With customized versions of its Web services offered through the state health departments of New Jersey, Colorado, Idaho, Montana, and Wyoming, QuitNet became profitable last January and expects to double its seven-person staff within a year, Rosenbloom says. It currently is preparing to launch versions of its Web site through corporate partners Boeing and IBM, which will offer QuitNet’s services as a benefit to their employees.

QuitNet hopes to form more partnerships with public health departments across the country -- made possible largely by settlements from federal tobacco lawsuits -- as well as with additional Fortune 100 companies, says Terence Brennan, director of new ventures for the Community Technology Fund. CTF, which was instrumental in negotiating QuitNet’s establishment as a private company and BU’s substantial equity share in it, has a staff member on the board of directors to provide business advice and technical assistance.

“You can imagine the effect on a company’s life and health insurance if its employees stop smoking,” says Brennan. “That represents a major potential cost savings.” He says that QuitNet also is negotiating potential partnerships with a telephone-based smoking cessation service and a company that operates a weight-loss Web site.

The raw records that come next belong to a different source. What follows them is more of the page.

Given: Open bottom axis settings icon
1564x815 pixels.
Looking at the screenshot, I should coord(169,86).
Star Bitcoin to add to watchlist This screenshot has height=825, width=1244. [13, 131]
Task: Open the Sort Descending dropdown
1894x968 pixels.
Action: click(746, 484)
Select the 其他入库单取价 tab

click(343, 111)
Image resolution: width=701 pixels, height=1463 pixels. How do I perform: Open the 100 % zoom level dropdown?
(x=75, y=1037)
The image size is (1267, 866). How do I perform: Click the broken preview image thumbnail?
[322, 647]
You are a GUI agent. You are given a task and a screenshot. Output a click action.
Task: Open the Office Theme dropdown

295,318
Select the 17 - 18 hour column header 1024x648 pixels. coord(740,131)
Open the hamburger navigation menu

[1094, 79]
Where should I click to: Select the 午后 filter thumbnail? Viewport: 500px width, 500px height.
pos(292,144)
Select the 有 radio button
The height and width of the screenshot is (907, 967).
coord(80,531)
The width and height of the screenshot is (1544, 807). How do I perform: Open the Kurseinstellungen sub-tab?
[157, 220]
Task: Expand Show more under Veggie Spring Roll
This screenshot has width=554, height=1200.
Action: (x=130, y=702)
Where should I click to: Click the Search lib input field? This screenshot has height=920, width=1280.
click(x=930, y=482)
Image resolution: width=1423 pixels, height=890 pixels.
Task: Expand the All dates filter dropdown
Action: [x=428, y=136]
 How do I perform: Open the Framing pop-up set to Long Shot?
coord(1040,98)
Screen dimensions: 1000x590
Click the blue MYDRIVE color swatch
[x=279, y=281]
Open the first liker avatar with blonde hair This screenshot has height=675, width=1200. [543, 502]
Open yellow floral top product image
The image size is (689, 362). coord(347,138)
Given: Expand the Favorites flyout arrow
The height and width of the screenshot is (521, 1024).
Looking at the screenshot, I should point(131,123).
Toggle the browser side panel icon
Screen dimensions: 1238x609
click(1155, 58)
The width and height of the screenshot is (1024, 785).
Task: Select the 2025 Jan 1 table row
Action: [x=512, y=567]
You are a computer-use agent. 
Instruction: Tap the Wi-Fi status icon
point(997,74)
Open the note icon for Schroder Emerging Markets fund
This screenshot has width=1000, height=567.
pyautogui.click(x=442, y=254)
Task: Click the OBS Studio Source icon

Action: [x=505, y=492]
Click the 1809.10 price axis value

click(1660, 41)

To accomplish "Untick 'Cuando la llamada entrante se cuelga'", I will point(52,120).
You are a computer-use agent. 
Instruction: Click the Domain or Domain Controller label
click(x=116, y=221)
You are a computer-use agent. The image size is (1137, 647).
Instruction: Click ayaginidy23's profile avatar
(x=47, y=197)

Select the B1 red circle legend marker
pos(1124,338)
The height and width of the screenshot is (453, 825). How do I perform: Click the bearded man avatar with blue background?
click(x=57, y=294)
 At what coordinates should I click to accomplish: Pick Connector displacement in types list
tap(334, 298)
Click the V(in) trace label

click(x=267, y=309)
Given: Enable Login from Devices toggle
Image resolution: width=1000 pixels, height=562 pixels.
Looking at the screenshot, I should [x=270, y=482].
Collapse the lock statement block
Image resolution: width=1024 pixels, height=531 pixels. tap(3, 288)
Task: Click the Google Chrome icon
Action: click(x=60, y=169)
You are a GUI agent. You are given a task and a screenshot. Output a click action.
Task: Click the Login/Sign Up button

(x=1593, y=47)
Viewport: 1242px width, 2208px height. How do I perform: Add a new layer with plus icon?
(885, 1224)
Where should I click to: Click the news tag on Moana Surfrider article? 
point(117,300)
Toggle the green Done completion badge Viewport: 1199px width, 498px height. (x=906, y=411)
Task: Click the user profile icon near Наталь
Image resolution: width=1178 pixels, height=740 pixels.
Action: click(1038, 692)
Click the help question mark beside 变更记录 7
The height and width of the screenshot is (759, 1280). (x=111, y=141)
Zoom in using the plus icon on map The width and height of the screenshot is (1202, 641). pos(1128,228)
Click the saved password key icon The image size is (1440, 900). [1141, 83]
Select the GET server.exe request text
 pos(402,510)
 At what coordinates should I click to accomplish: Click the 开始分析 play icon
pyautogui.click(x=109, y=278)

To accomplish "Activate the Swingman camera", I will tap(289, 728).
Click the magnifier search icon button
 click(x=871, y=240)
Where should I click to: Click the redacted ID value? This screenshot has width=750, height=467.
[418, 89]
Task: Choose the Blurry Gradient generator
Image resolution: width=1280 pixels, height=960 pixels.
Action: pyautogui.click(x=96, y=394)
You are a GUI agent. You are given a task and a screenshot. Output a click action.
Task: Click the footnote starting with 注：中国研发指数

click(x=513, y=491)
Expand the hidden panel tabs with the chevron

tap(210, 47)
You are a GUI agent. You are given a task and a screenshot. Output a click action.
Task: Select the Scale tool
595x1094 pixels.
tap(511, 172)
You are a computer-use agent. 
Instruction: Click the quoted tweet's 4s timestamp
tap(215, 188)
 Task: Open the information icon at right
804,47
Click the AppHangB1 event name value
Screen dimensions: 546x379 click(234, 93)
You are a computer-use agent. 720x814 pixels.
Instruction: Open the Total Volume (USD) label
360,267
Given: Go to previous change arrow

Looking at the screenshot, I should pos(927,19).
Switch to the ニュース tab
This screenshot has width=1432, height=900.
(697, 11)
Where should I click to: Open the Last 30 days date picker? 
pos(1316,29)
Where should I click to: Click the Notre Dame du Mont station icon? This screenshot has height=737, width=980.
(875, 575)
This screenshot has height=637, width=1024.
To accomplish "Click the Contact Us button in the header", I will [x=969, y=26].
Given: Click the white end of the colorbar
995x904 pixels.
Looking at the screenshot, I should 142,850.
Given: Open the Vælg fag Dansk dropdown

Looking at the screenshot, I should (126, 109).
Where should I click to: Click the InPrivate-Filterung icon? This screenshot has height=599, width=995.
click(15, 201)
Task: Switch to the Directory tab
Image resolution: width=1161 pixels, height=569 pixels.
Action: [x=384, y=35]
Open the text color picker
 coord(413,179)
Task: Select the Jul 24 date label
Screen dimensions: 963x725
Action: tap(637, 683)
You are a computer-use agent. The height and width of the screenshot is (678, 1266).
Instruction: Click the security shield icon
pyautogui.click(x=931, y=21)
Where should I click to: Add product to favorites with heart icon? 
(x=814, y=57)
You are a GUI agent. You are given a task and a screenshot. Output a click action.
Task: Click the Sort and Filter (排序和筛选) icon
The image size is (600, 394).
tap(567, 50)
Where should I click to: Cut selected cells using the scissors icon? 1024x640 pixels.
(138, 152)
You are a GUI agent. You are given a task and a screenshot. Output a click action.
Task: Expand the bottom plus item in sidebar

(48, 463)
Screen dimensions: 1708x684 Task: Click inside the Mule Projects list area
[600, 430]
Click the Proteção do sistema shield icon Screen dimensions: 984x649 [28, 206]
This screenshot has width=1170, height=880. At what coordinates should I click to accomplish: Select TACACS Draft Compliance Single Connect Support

QuitNet plans soon to offer members a major smoking cessation medication at a discounted price through a partnership with the manufacturer. “Medications are a very powerful tool in effective quitting,” says Paine, adding that QuitNet always reminds visitors to consult a physician before taking any medication. “We think the next stage in improving our service will be enabling people to purchase in one place the support and the products they need online.”